High-speed network generation

Type: Install

Version: All

Arch: Both

Affected nodes: All

gssgennetworks requires that the target host name provided in -N or -G option are reachable to create the high-speed network on the target node. If the xCAT node name does not contain the same base name as the high-speed name you might be affected by this issue. A typical deployment scenario is:
gssio1 // xCAT name
gssio1-hs // high-speed
An Issue scenario is:
gssio1 // xCAT name
foo1abc-hs // high-speed name
Create entries in the /etc/hosts with node names that are reachable over the management network such that the high-speed host names can be derived from it using some combination of suffix and/or prefix. For example, if the high-speed host names are foo1abc-hs, goo1abc-hs:
  1. Add foo1 and goo1 to the /etc/hosts using management network address (reachable) in the EMS node only.
  2. Use: gssgennetworks -N foo1,goo1 – suffix abc-hs --create-bond
  3. Remove the entries foo1 and goo1 from the /etc/hosts file on the EMS node once the high-speed networks are created.
Example of how to fix (/etc/hosts):
// Before
<IP><Long Name><Short Name> 192.168.40.21 gssio1.gpfs.net gssio1 192.168.40.22 gssio2.gpfs.net gssio2 X.X.X.X foo1abc-hs.gpfs.net foo1abc-hs X.X.X.Y goo1abc-hs.gpfs.net goo1abc-hs
// Fix
192.168.40.21 gssio1.gpfs.net gssio1 foo1 192.168.40.22 gssio2.gpfs.net gssio2 goo1 X.X.X.X foo1abc-hs.gpfs.net foo1abc-hs X.X.X.Y goo1abc-hs.gpfs.net goo1abc-hs
gssgennetworks -N foo1, goo1 --suffix=abc-hs --create-bond
Running essutils over PuTTY might show horizontal lines as “qqq” and vertical lines as “xxx”.

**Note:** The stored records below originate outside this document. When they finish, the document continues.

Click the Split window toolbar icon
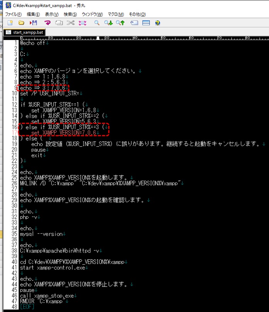The height and width of the screenshot is (312, 269). 146,23
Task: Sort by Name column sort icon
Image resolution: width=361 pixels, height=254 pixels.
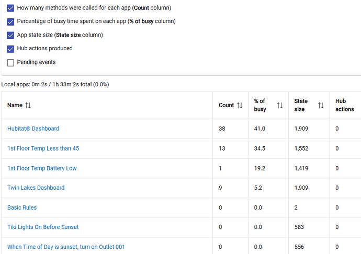Action: [28, 106]
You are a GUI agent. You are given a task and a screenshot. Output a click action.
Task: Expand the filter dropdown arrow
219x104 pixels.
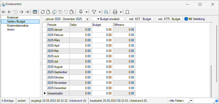point(100,12)
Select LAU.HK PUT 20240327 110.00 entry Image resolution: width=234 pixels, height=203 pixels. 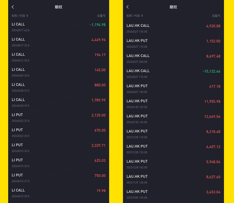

ESS Install and Deployment Toolkit

Type: Install or Upgrade

Version: All

Arch: Both

Affected nodes: All

PuTTY translation default Remote Character set UTF-8 might not translate horizontal line and vertical character sets correctly. 1. On the PuTTY terminal Window > Translation, change Remote character set from UTF-8 to ISO-8859-1:1998 (Latin-1, West Europe) (this should be the first option after UTF-8).
2. Open session.
gssinstallcheck might flag an error regarding page pool size in multi-building block situations if the physical memory sizes differ.

Software Validation

Type: Install or Upgrade

Arch: Both

Version: All

Affected nodes: I/O server nodes

gssinstallcheck is a tool introduced in ESS 3.5, that helps validate software, firmware, and configuration settings. If adding (or installing) building blocks of a different memory footprint installcheck will flag this as an error. Best practice states that your I/O servers must all have the same memory footprint, thus pagepool value. Page pool is currently set at ~60% of physical memory per I/O server node.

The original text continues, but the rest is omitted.